Update: $500K allocated in proposed FY2014 budget for Su'igaula ole Atuvasa
The Lolo Administration is set to develop and improve Su’igaula o le Atuvasa Park at Utulei Beach with a “Samoan Cultural Village” as part of the government’s effort to identify areas to help boost tourism in American Samoa.
During the July 11 cabinet meeting Gov. Lolo Matalasi Moliga told directors that funding of $500,000 is allocated in the proposed budget for fiscal year 2014 for the development of the Si’ugaula o le Atuvasa park “where our people can go to enjoy” themselves and a place that can be used by “your family” to spend time.
“Right now it’s everybody’s park, including dogs,” he said to smiles from the directors. (Dogs are seen in the area, especially when there is a lot of trash left behind by those who use the park.)
“So we’ll find a way to better use that park” at Utulei Beach, Lolo said, adding that these are just some of the many things that the government needs to do to assist the community. “Let’s show our people that we are concerned” with their wellbeing, he added.
Allocating funds to develop this area of Utulei Beach follows the Governor’s visit to the Polynesian Cultural Center in Laie, Hawai’i where American Samoa Visitor’s Bureau Executive Director David Vaeafe joined him. Lolo was enroute back to the territory last month and requested Vaeafe to fly to Honolulu.

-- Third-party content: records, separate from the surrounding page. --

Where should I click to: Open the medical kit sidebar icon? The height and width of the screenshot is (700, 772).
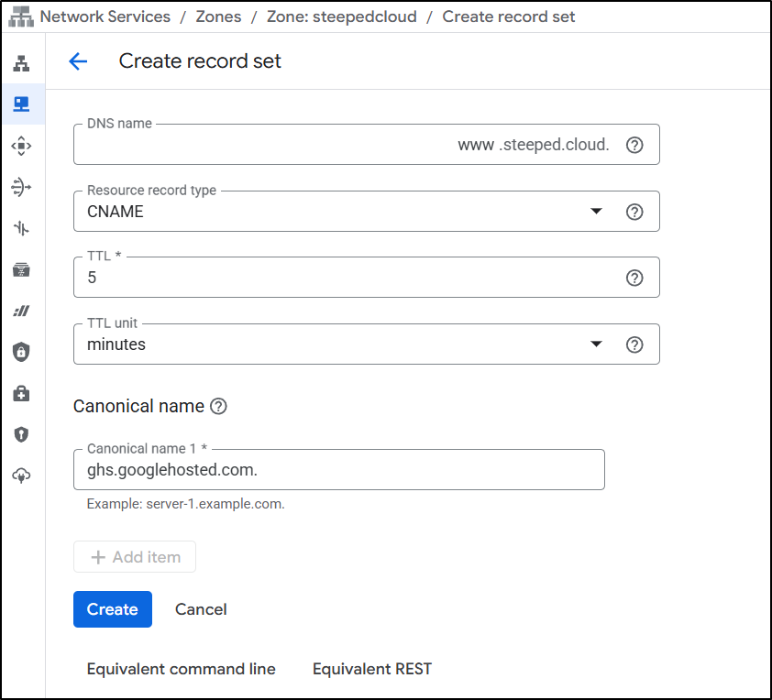[x=22, y=393]
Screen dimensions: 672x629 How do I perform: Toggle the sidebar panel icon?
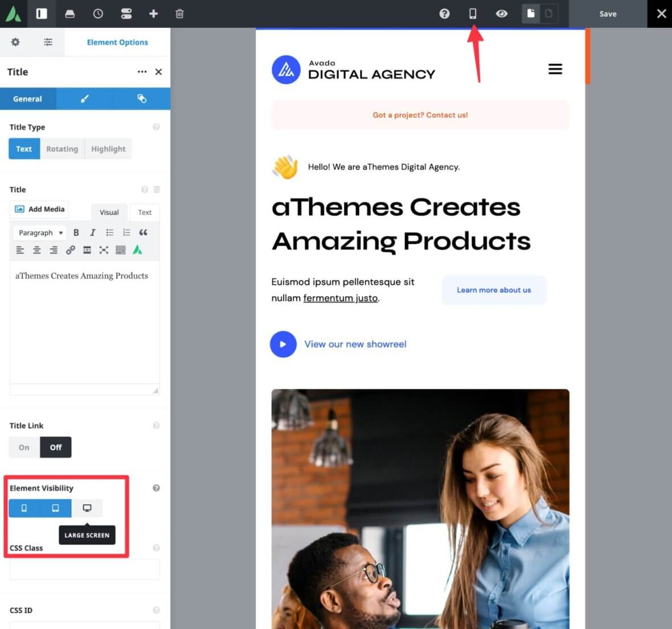coord(41,14)
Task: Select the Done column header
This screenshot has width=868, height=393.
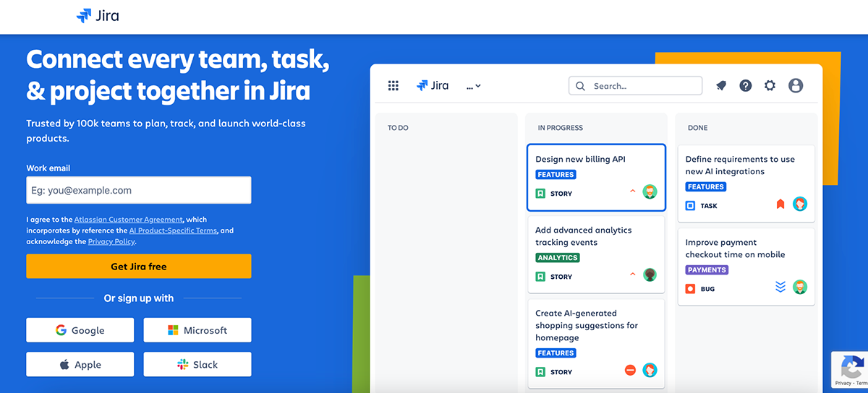Action: click(x=698, y=128)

Responding to Samoa News questions, Vaeafe said over the weekend that the Governor is looking at the new Fale Samoa site as part of creating activities for a Samoan Cultural Village for visitors from cruise ships as well as local residents to enjoy.
He said part of the project would have an outdoor stage with entertainment “drawing people from cruise ships as well and our own residents.”

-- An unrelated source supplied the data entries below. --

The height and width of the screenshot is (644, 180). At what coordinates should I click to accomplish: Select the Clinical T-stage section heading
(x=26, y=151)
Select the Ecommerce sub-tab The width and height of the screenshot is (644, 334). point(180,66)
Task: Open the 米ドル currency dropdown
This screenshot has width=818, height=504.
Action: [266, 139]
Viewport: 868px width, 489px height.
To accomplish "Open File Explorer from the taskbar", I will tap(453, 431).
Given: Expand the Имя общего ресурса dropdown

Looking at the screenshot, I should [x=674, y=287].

Vaeafe said, “The governor is committed to tourism development and to identifying areas for developing this sector of the local economy."
He explained that Lolo is allocating the $500K for the project from Capital Improvement Project (CIP) funds, which involves the Visitor’s Bureau, Department of Parks and Recreation, and other ASG agencies.
The Su’igaula o le Atuvasa portion of the Utulei Beach, the area next to the former home of the Pago Pago Yacht Club and now occupied by DDW Beach Cafe, was named and designated by former Gov. Togiola Tulafono four years ago as one of the venues for the 10th Festival of the Pacific Arts hosted by American Samoa in the Summer of 2010.
This was before the new traditional Fale Samoa was built, about two years ago. During the arts festival, which attracted more than 4,000 delegates and visitors from around the region, there was an outdoor stage at Su’igaula Park (at the other end of the park from the Fale Samoa) used for cultural performances and other activities.
The Fale Samoa, the “Le Upega Ua Toe Timata” — Fale Tele Project begun under then Secretary of Samoan Affairs Office, the late Tufele F. Li'amatua. At the time, Tufele said he envisioned the Fale Samoa as a center for learning for the youth of the territory of Samoan cultural traditions, including house (fale) building — and would hopefully be followed by others being built throughout the territory for use by villages and districts as focus for the Samoan cultural development for youth. The project was funded by the Department of Interior – Office of Insular Affairs.
During his Flag Day keynote address in 2012, then DOI Assistant Secretary of Insular Areas Anthony M. Babauta spoke briefly about the project and said that during his trip to the territory the year before, he made a promise to Tufele that his office "would assist in upholding its part of an agreement that had been forged over a century ago.”
“This fale will be a symbol of what is sacred to the faa-Samoa, in particular the family and matai system — which is the heart of the Samoan culture,” said Babauta. “It will provide a forum to learn the fa’alupega.”
During the groundbreaking in 2011, Tufele said the guesthouse is to serve the people of American Samoa. At the time, then Governor Togiola Tulafono said when Tufele took over as Secretary of Samoan Affairs, he told the administration that the ‘Si’ugaula o le Atuvasa’ at Utulei Beach is not complete and “we need a dignified [guest] house for the people.”
Togiola said the idea caught his attention because it would be a “house that will stand as a monument to our forefathers and will lay claim to the present generations for and on behalf of the children, who are not even born.”